John Ray III oversaw the bankruptcy liquidation of Enron when the giant energy trading firm collapsed in an inferno of fraud and malfeasance in 2001.

Last week, Ray was appointed to handle the unwinding of the cryptocurrency exchange FTX. He had the following to say, and it's a lot given his experience:

Never in my career have I seen such a complete failure of corporate controls and such a complete absence of trustworthy financial information as occurred here.

The failure of FTX is still reverberating through the crypto markets. The collapse of FTX took nearly 20% off the total value of all cryptocurrencies, almost overnight.

Many obscure tokens lost essentially all of their value. The carnage may go on for a while as the deadly combination of collapsing token values coupled with plenty of leverage takes its toll.

Sam Bankman-Fried, the politically connected founder of FTX, was inadvertently honest about a fundamental problem with many (most?) of the cryptocurrencies now being traded.

In an April interview with Bloomberg, he described a token as a “box” which only has value because people keep putting money in it. When the Bloomberg interviewer observed he was essentially describing a Ponzi scheme, Bankman-Fried admitted there was a “depressing amount of validity” to that.

The collapse in crypto prices over the past year, crowned by the implosion of FTX, should finally put an end to at least one dangerous claim. Bitcoin most certainly is not “digital gold.”

The comparison has always been silly. Bitcoin lacks thousands of years of adoption and use. It isn’t tangible, durable, and beautiful. None of the confidence underpinning the value in Bitcoin and many other cryptos is intrinsic, as it is in a gold coin or bar. Their value, therefore, can go to zero.

The con artists and bureaucrats may yet kill off most cryptos by destroying trust and adoption.

The collapse of FTX and its affiliate businesses is a lesson in exactly how that might happen.

High profile fraud is, unfortunately, a recurring feature in the crypto markets ever since the twenty-something owner of Mt. Gox got caught nearly 10 years ago swindling the clients of his exchange.

The Bitcoin price cratered following that debacle. It has since rallied magnificently. But it has not yet overcome this major challenge.

It is a box which has value because people keep putting money into it. If people ever stop, the value will disappear. In order for Bitcoin and other cryptos to have enduring value, they will need widespread adoption and use beyond being a speculative asset.
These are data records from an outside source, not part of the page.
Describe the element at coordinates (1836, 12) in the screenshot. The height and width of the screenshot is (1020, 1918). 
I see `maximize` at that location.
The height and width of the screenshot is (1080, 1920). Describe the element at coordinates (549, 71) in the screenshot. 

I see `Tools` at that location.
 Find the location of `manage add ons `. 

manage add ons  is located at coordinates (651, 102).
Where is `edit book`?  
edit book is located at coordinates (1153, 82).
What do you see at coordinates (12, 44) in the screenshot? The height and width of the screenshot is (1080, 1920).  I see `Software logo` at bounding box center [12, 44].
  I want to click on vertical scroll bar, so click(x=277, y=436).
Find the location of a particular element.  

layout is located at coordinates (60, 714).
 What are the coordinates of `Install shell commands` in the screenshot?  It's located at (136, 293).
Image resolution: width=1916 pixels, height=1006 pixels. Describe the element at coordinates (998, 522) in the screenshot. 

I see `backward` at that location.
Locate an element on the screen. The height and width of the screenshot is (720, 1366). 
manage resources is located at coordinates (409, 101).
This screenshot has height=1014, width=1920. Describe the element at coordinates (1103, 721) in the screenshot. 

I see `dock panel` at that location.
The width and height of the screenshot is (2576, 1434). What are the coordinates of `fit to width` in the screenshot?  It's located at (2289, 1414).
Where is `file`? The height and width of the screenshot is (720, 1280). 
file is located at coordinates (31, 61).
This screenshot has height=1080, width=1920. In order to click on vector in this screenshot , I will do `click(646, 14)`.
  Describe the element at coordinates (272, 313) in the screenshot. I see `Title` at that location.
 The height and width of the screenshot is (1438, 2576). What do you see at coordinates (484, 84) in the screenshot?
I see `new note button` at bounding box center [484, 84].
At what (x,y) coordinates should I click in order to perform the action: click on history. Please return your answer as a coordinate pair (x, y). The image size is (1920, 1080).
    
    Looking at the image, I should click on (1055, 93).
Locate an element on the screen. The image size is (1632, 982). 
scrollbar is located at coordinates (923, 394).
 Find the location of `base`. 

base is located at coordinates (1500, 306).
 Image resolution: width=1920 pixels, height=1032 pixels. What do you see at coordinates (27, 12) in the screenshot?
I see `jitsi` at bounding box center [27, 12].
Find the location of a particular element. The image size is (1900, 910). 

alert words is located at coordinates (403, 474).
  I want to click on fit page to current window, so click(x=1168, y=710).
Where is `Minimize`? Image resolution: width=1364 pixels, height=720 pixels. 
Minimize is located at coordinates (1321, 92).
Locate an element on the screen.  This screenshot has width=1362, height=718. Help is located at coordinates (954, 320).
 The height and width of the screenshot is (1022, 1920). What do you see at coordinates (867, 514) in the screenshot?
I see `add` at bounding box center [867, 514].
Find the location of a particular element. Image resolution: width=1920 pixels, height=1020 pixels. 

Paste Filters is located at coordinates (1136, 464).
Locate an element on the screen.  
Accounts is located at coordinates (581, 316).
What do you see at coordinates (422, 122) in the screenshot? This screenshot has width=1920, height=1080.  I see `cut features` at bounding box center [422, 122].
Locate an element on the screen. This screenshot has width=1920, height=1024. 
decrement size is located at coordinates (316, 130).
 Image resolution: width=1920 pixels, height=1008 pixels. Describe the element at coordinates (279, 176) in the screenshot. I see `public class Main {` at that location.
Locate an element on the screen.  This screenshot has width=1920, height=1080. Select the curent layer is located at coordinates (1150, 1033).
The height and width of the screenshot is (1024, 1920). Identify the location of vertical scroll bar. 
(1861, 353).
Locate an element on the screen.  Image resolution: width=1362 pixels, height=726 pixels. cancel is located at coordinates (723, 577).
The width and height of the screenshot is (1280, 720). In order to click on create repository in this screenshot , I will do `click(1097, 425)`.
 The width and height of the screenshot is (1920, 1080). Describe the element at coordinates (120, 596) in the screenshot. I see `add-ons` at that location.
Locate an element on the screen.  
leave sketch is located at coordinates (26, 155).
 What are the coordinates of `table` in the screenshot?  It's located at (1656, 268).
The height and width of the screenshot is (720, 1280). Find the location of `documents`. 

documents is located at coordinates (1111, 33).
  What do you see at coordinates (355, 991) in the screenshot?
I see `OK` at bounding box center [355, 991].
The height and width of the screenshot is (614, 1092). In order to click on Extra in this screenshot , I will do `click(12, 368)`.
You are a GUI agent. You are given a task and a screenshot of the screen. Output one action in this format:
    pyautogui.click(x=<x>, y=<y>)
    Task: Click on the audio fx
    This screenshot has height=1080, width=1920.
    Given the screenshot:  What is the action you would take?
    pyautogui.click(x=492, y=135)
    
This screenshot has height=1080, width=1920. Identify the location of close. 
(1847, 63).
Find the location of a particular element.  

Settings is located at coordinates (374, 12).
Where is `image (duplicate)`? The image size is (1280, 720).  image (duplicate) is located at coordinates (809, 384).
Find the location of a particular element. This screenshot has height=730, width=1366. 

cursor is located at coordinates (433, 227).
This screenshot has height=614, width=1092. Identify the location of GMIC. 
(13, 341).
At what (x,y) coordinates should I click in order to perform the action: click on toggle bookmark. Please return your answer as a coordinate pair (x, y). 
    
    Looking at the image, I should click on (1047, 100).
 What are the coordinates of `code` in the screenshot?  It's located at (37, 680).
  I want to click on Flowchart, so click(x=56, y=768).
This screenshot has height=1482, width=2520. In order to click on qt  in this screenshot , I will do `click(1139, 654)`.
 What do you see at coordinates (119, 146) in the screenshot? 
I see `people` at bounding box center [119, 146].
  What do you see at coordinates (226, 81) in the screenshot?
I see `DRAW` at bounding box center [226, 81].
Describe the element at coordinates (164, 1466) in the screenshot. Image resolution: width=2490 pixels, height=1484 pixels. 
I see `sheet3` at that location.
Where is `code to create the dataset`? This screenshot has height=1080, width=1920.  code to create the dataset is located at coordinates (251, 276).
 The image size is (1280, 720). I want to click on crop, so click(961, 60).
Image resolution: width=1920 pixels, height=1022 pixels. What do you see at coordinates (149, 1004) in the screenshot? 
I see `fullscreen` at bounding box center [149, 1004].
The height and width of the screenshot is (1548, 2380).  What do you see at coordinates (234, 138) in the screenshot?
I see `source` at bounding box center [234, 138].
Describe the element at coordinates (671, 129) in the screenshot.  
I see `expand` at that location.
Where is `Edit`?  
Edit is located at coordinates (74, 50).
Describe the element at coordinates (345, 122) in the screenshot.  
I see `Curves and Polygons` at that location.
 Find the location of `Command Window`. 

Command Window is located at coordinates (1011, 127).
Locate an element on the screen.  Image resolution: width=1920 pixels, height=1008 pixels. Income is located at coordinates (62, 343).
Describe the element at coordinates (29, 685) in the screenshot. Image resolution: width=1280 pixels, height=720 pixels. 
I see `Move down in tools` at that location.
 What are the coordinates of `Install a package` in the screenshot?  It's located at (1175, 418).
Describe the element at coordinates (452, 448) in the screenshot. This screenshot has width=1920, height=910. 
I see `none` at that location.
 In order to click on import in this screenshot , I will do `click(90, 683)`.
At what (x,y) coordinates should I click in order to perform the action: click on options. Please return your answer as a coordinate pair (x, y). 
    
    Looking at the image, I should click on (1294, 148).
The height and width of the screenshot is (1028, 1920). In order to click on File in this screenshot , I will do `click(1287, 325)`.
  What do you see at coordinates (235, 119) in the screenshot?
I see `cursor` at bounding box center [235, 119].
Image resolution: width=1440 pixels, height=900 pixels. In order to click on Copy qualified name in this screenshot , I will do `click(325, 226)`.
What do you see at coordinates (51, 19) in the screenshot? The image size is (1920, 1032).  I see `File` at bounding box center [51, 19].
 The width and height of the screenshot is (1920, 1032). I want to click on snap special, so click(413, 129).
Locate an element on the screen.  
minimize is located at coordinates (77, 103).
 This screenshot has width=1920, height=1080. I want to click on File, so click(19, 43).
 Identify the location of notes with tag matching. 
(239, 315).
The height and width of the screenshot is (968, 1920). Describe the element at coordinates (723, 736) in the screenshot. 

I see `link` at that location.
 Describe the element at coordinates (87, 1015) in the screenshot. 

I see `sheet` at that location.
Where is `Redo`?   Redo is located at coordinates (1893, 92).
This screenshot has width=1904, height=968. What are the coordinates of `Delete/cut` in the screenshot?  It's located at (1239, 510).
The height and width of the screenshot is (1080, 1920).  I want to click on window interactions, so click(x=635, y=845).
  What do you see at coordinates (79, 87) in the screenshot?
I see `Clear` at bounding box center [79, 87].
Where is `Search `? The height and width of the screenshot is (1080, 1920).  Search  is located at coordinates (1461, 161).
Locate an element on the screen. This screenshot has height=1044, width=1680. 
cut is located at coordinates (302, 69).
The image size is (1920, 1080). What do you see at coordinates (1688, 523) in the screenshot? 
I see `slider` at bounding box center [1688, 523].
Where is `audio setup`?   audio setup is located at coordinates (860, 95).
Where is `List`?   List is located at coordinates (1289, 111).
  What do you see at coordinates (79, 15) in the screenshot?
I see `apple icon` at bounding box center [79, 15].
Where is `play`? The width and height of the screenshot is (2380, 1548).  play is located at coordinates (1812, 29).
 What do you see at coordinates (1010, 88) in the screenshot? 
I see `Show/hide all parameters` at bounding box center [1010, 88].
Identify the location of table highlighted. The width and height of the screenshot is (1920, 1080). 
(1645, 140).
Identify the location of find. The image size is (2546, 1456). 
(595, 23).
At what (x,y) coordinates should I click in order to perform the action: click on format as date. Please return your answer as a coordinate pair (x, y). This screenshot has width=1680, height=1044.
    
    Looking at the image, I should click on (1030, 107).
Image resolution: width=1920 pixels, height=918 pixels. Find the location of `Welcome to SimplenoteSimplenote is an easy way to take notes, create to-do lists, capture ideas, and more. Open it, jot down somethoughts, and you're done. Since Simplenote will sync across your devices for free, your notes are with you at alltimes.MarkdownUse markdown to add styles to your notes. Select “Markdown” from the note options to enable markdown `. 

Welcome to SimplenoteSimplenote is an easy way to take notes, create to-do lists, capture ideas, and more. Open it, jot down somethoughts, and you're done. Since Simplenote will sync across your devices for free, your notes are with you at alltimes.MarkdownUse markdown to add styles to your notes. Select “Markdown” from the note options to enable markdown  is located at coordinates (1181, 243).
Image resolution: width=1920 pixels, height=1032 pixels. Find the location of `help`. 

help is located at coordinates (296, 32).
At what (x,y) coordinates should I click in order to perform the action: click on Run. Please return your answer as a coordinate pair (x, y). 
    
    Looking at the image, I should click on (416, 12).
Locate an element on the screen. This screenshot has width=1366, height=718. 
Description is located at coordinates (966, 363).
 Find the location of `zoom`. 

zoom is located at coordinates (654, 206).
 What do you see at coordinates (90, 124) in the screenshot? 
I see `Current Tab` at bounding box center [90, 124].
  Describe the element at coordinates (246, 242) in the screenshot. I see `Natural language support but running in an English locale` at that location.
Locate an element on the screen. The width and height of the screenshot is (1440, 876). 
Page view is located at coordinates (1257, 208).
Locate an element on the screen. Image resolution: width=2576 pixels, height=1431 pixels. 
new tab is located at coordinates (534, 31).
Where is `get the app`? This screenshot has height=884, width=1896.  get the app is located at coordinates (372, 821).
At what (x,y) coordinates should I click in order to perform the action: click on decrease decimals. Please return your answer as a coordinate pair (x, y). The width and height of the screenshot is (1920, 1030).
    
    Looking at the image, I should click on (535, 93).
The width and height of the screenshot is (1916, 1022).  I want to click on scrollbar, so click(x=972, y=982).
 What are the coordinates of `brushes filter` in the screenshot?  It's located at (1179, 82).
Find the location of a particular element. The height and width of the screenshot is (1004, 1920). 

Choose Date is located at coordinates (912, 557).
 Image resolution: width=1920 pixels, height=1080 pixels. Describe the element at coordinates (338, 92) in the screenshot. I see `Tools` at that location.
There are plenty of honest people developing bitcoin and trying to build a better world.

The appalling collapse of FTX symbolizes the shift in industry leadership from heroes like Satoshi Nakamoto to scoundrels like Sam Bankman-Fried. Satoshi built Bitcoin as a decentralized and incorruptible digital asset, beyond the reach of central bankers and politicians.

Bankman-Fried has no interest in the principles which motivated Satoshi. He spent his time and his millions currying political favor and posturing as an altruist.

The FTX scandal was very bad news for cryptocurrency investors. The regulation which is likely to follow will be worse.

The idea behind regulation appears to be for Wall Street Banks to gain unfettered access and control over the cryptocurrency marketplace. People should expect a scheme similar to what was built around gold and silver futures trading, with similar outcomes, including dishonest price discovery.

The FTX exchange’s fraud-fueled implosion conveniently paves the way for progressive politicians, many of who were lavishly supported by Bankman-Fried, to piously ride to the industry’s rescue.

Gary Gensler, chairman of the Securities and Exchange Commission, made his career by turning a blind eye to massive fraud in gold and silver trading when he chaired the CFTC.

Gensler met with Bankman-Fried several months ago to discuss working together on rules. And FTX hired Mark Wetjen, another discredited CFTC Commissioner, as head of policy and regulation.

Bankman-Fried appeared to be taking a page from Bernie Madoff’s playbook. Madoff was cozy with regulators. He sat on advisory committees for the SEC and had a working relationship with officials there. Perhaps that is why the agency ignored complaints which outlined the Madoff fraud in fine detail.

Bitcoin has potential, but not as a substitute for gold. And not as a government-regulated get-rich-quick asset for people to gamble on in Wall Street’s rigged casinos.